▶ **Task description**: Copy every line of the data exactly, keeping out any picture.
Records supplied below:
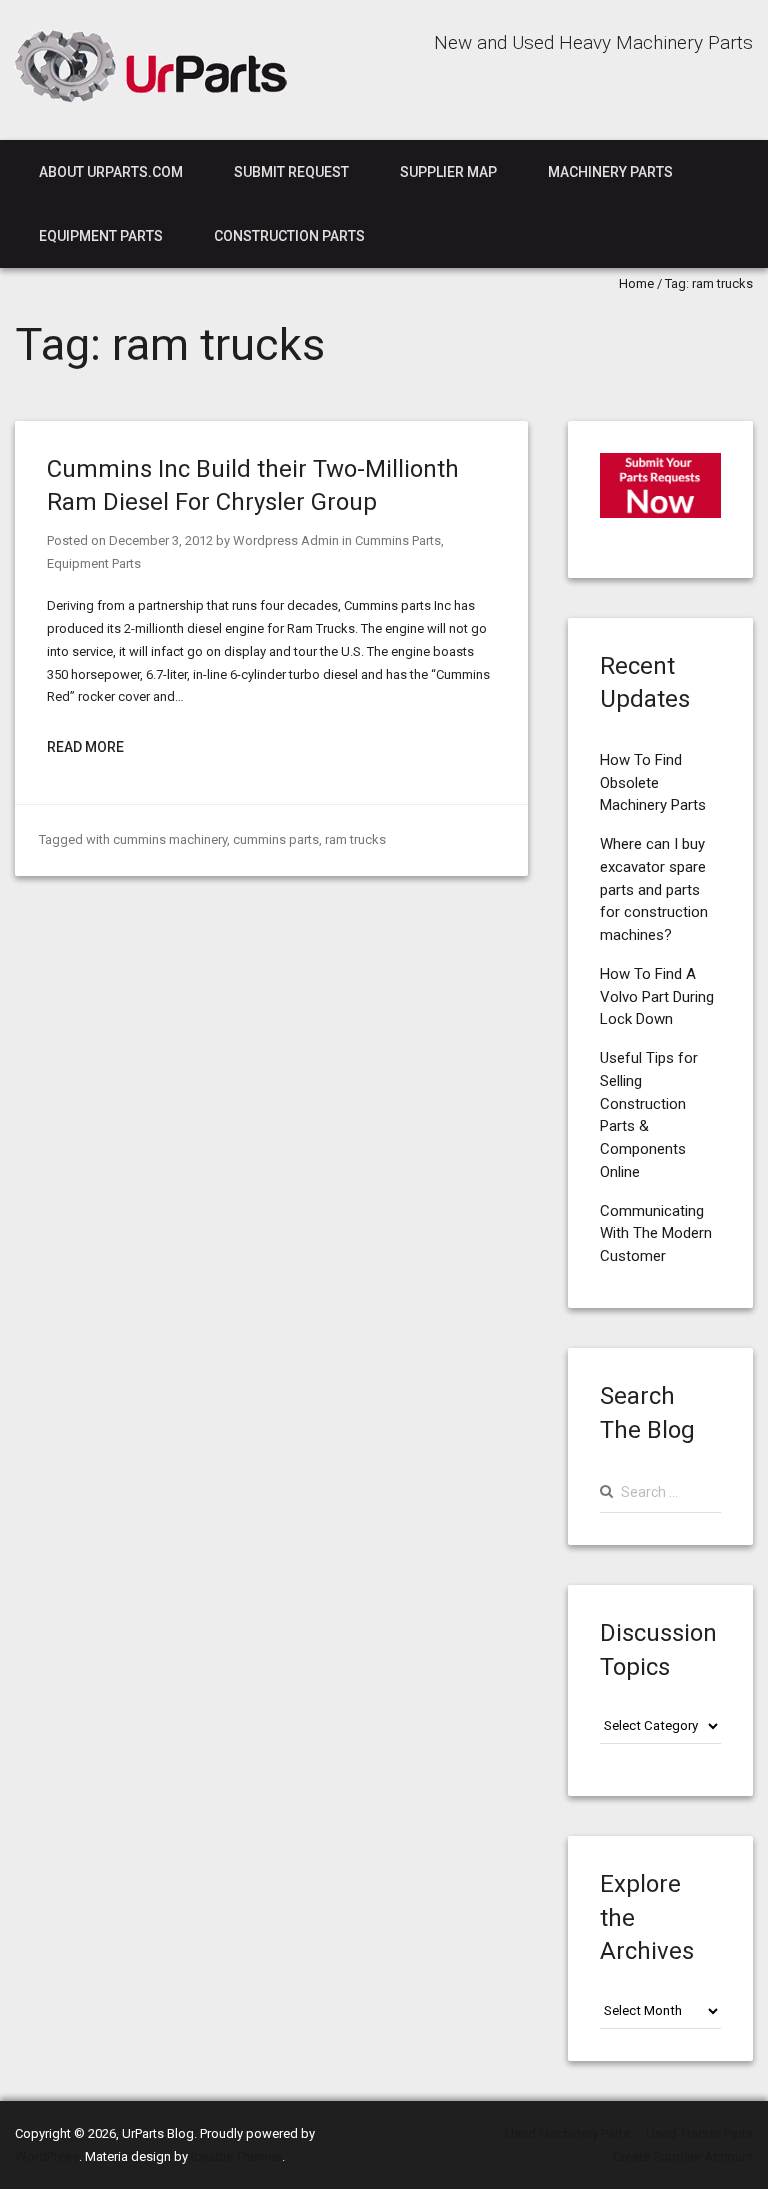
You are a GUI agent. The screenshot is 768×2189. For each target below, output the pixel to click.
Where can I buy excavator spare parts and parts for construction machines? (654, 889)
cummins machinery (170, 839)
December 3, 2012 (161, 540)
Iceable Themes (236, 2156)
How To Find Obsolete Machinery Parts (653, 783)
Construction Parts (289, 236)
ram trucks (355, 839)
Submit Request (291, 172)
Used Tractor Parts (699, 2133)
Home (636, 283)
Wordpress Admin (286, 540)
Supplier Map (448, 172)
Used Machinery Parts (567, 2133)
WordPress (47, 2156)
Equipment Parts (101, 236)
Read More (85, 747)
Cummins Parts (398, 540)
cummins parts (276, 839)
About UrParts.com (111, 172)
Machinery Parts (610, 172)
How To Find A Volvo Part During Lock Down (657, 997)
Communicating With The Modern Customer (656, 1234)
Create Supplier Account (683, 2156)
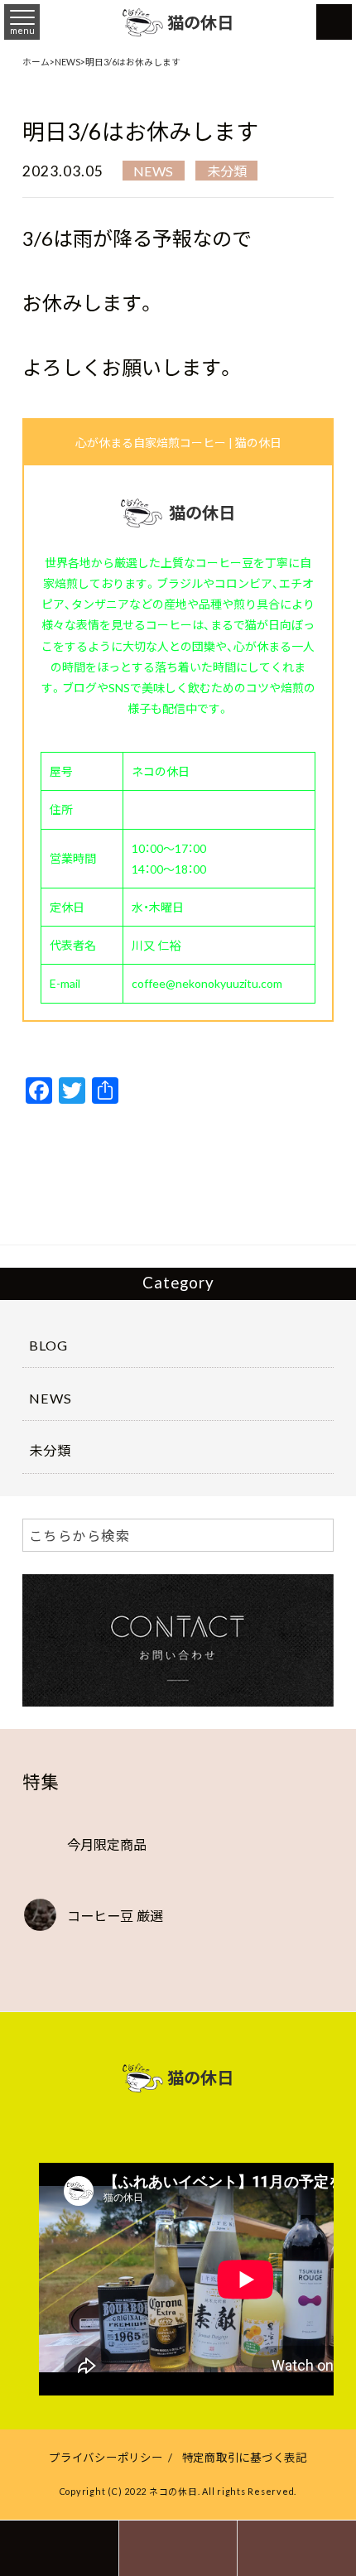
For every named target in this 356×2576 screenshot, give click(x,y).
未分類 (227, 171)
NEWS (153, 171)
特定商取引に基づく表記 (244, 2456)
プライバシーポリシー (106, 2456)
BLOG (48, 1345)
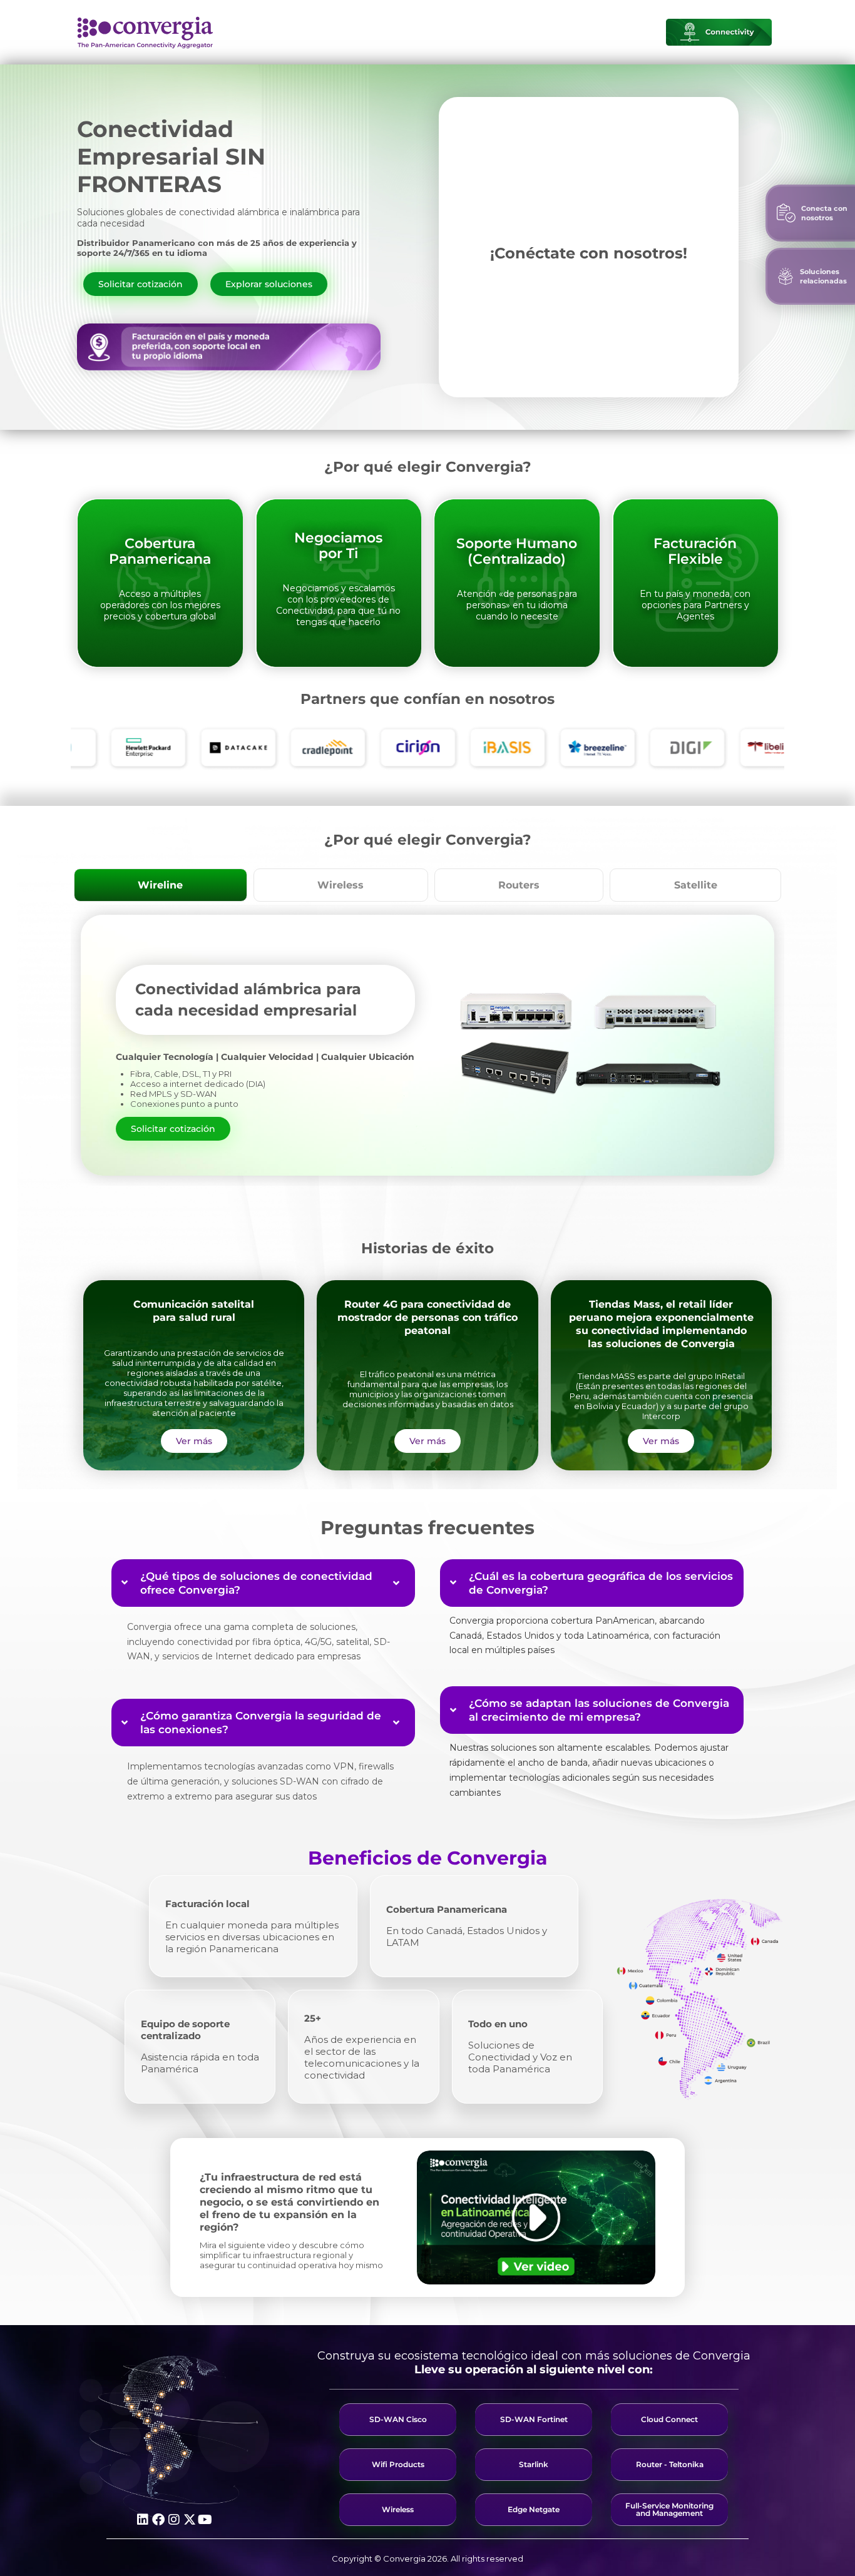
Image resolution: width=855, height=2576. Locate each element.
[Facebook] (158, 2519)
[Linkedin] (142, 2519)
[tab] (160, 885)
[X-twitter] (189, 2519)
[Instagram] (174, 2519)
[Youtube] (205, 2519)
End of Records supplied.
▶ **Task result**:
You are a GUI agent. The screenshot is 768×2189. For each target below, output the pixel to click.
Where can I buy excavator spare parts and parts for construction machines? (654, 889)
cummins machinery (170, 839)
December 3, 2012 (161, 540)
Iceable Themes (236, 2156)
How To Find Obsolete Machinery Parts (653, 783)
Construction Parts (289, 236)
ram trucks (355, 839)
Submit Request (291, 172)
Used Tractor Parts (699, 2133)
Home (636, 283)
Wordpress Admin (286, 540)
Supplier Map (448, 172)
Used Machinery Parts (567, 2133)
WordPress (47, 2156)
Equipment Parts (101, 236)
Read More (85, 747)
Cummins Parts (398, 540)
cummins parts (276, 839)
About UrParts.com (111, 172)
Machinery Parts (610, 172)
How To Find A Volvo Part During Lock Down (657, 997)
Communicating With The Modern Customer (656, 1234)
Create Supplier Account (683, 2156)
For every named target in this 356×2576 screenshot, give click(x,y).
未分類 (227, 171)
NEWS (153, 171)
特定商取引に基づく表記 (244, 2456)
プライバシーポリシー (106, 2456)
BLOG (48, 1345)
Image resolution: width=855, height=2576. Locate each element.
[Facebook] (158, 2519)
[Linkedin] (142, 2519)
[tab] (160, 885)
[X-twitter] (189, 2519)
[Instagram] (174, 2519)
[Youtube] (205, 2519)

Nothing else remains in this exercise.